AI Innovation Brings New Hope in Global Fight Against Snakebites

Download IPFS

Scientists in Denmark are leading a remarkable leap forward in global health by developing artificial intelligence (AI)-driven antivenoms, a breakthrough with the potential to save countless lives. With snakebites affecting over five million people annually and causing over 100,000 deaths worldwide, this innovation could mark the beginning of a new era in emergency medical treatment.

At the forefront of this research is the Technical University of Denmark (DTU), where a team led by Timothy Patrick Jenkins is harnessing the precision of AI to study and neutralise snake venom toxins. The existing antivenoms, largely based on decades-old methods, are often costly, species-specific, and difficult to produce or store in remote regions. The team’s use of AI introduces a more efficient and potentially cost-effective solution, capable of offering broader protection.

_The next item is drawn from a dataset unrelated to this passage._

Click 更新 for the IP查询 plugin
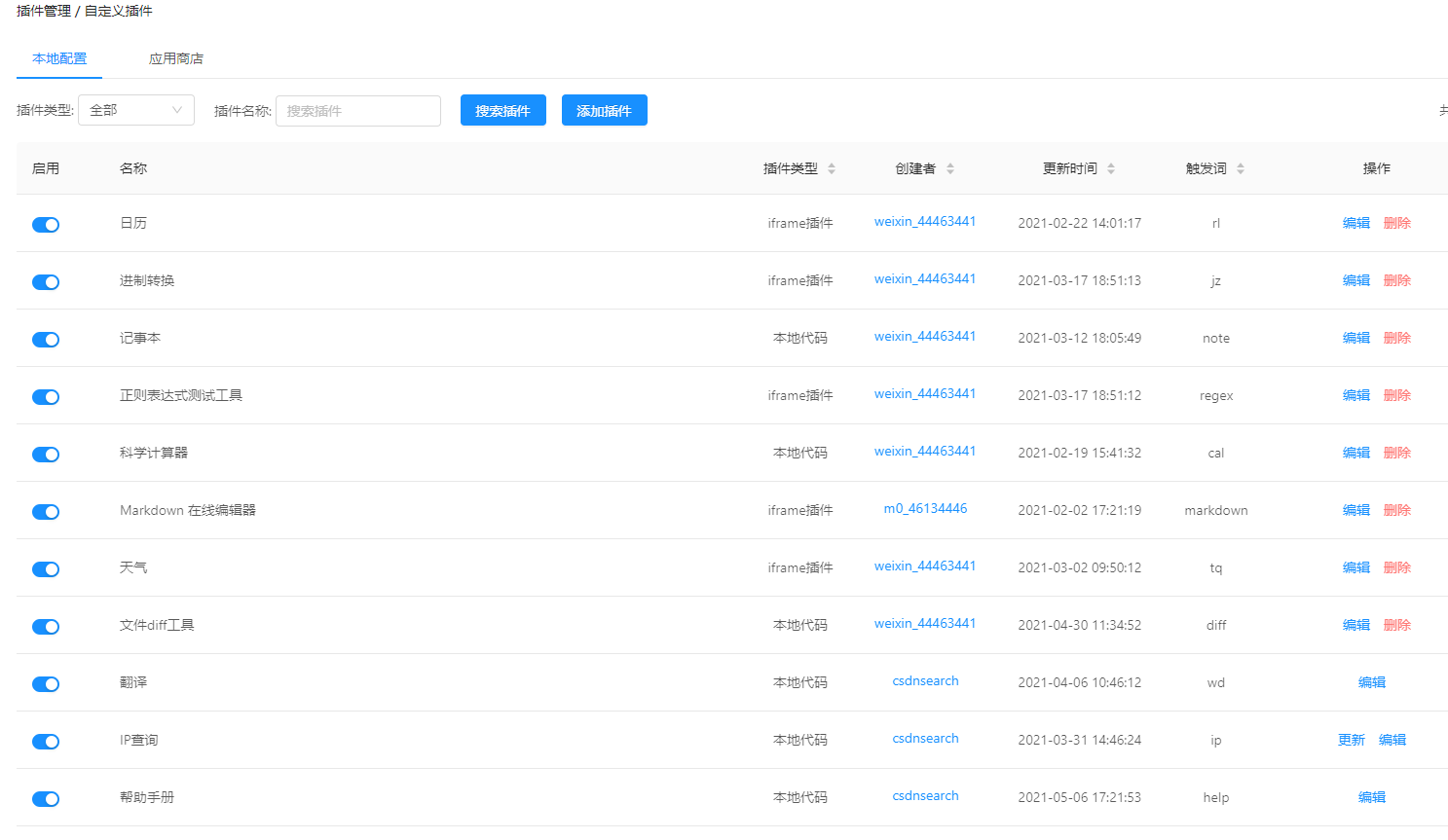The height and width of the screenshot is (840, 1448). click(1351, 740)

Using advanced modelling, AI is being employed to decode the molecular structure of venom, particularly the “three-finger toxins” found in some of the world’s most dangerous snakes. These toxins attack muscle and nerve function, often leading to paralysis or death. The researchers aim to design synthetic proteins that can neutralise these effects with greater accuracy than conventional treatments.

“This is a game-changer,” Jenkins told Reuters, in a feature released on 29 July 2025. “We can now anticipate venom behaviours and design more effective countermeasures faster and more affordably.”

A critical benefit of this approach lies in the development of broad-spectrum antivenoms, products effective against multiple snake species. This is especially important in rural and tropical areas, where identifying the snake species is often impossible and access to specific antivenoms is limited.

The World Health Organisation (WHO), which classifies snakebite envenoming as a neglected tropical disease, supports this initiative. The WHO estimates between 81,000 and 138,000 snakebite deaths annually, with around 400,000 victims left permanently disabled. It hopes AI-designed treatments can be integrated into national health frameworks to reduce this toll.

Challenges remain, including regulatory approvals and ensuring fair distribution to low-income nations. However, the momentum behind the project, and the lives it may ultimately save, underscores the value of combining technology with a humanitarian focus.

This pioneering work by DTU stands as a powerful example of what innovation can achieve when aimed at solving urgent, global problems, especially those that have long been overlooked.